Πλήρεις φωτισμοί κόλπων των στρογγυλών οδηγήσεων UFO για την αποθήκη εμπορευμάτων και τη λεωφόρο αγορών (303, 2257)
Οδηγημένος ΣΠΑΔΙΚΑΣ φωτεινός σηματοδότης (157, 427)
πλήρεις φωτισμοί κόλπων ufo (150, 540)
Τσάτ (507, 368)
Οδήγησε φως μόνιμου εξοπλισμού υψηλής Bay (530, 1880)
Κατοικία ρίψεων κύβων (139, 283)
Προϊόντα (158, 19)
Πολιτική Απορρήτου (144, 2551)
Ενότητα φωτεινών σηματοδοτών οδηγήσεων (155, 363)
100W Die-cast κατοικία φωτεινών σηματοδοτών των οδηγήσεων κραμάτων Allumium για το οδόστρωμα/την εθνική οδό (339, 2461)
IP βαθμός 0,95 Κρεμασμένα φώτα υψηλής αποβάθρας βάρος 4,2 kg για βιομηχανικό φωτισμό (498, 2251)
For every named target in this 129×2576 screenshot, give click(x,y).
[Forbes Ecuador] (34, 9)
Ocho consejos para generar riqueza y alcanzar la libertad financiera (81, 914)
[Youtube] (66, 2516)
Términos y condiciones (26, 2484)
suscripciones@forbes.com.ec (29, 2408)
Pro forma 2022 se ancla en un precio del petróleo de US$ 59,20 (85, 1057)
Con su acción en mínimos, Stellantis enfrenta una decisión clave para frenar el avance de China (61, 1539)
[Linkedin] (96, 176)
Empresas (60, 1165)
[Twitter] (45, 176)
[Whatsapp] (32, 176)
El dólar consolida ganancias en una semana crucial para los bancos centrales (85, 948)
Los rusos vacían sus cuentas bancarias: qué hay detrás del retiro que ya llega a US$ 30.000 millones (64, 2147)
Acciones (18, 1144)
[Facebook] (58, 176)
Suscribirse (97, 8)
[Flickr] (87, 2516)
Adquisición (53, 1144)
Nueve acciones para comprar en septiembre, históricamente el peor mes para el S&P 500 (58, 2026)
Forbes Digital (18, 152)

◇ ◇ ◇ ◇ ◇

→ **What you need to do**
A single number is required: the count of lines in the records that include the string "σηματοδοτών".

→ **Task output**
2